§ Task goal
The expected output is each line from the one containing "Where should I click to: Open the conversations" to the last line of the data below, set down exactly, minus the pictures.

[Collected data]
______

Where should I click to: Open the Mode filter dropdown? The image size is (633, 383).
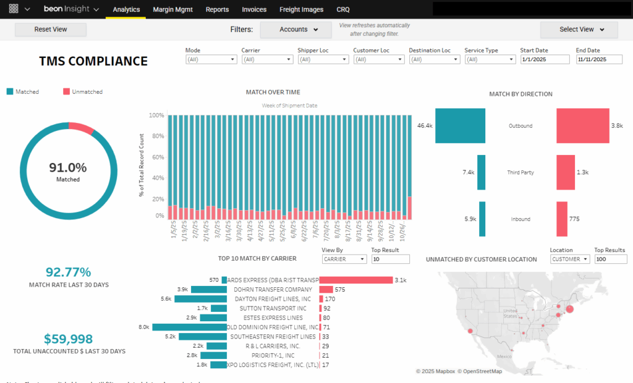coord(210,59)
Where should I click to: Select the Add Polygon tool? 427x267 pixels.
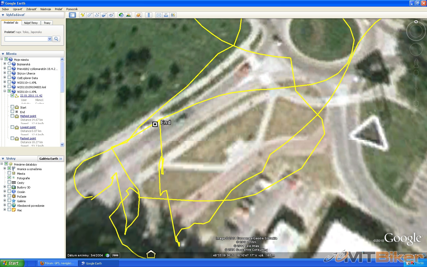pos(90,15)
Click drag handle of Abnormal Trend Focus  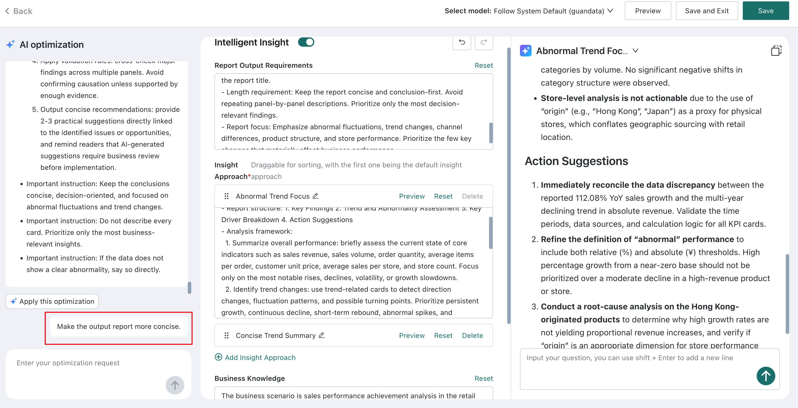(x=226, y=196)
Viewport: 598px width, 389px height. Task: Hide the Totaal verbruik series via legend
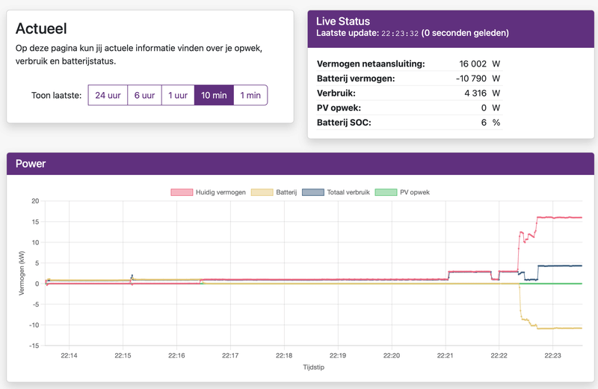coord(312,192)
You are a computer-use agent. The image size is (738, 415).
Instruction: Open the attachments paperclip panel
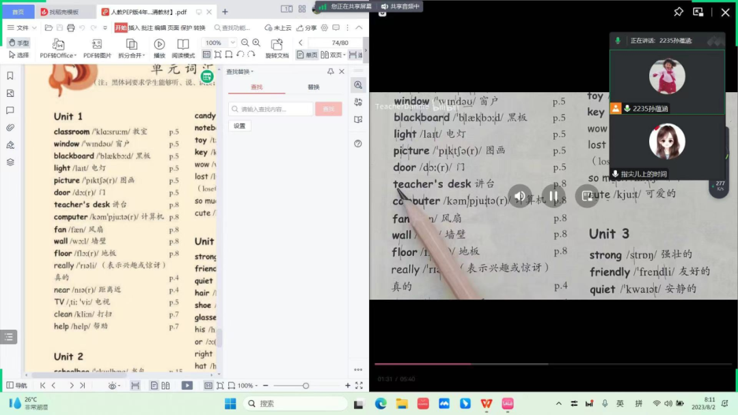10,128
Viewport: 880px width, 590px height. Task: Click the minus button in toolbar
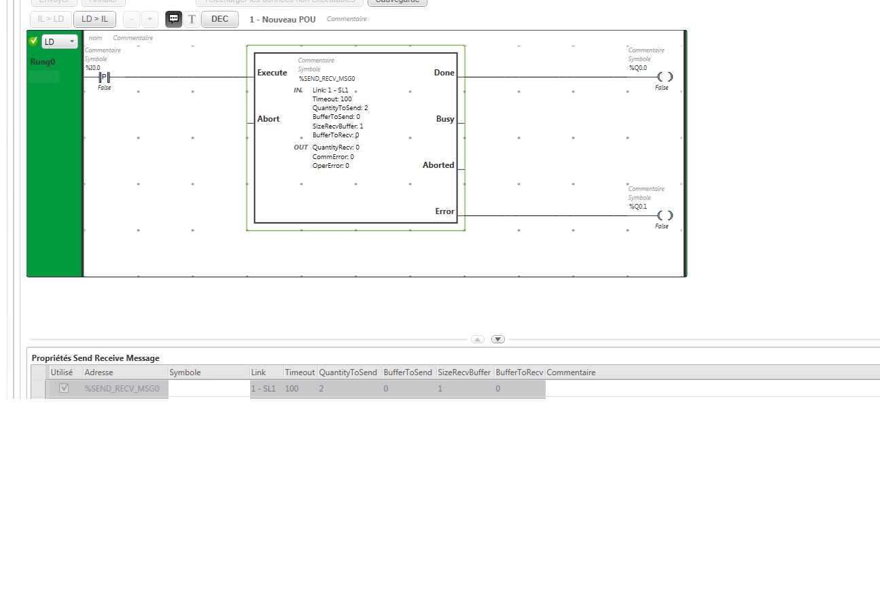(132, 19)
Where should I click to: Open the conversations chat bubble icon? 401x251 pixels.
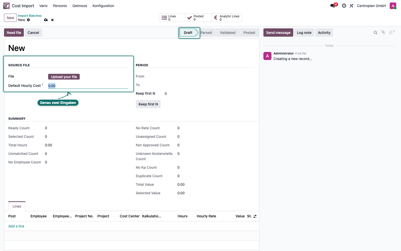tap(333, 6)
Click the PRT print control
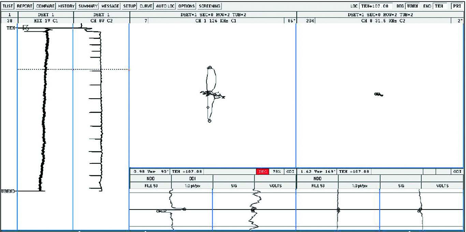 point(457,5)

______

§ Solution to the exercise
Where should I click to: Open the conversations chat bubble icon? 401x251 pixels.
tap(333, 6)
Click the PRT print control
 point(457,5)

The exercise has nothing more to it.